> Dataset rows
╭──

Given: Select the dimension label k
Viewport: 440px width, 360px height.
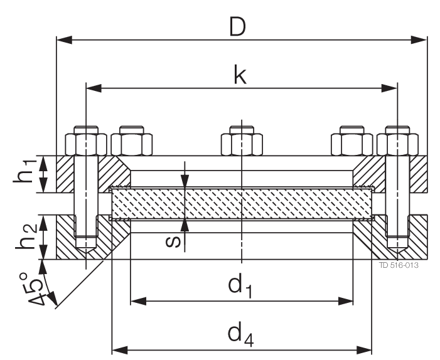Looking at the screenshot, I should [x=240, y=74].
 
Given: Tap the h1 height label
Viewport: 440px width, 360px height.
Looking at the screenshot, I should [x=25, y=174].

╰──

> REQUIREMENT
Recast every line of the records above as a Markdown table with the columns "Row" and "Line", numbering each line and leaving out blank lines. Leave the pictures out of the answer.

> OUTPUT BELOW
| Row | Line |
|---|---|
| 1 | Given: Select the dimension label k |
| 2 | Viewport: 440px width, 360px height. |
| 3 | Looking at the screenshot, I should [x=240, y=74]. |
| 4 | Given: Tap the h1 height label |
| 5 | Viewport: 440px width, 360px height. |
| 6 | Looking at the screenshot, I should [x=25, y=174]. |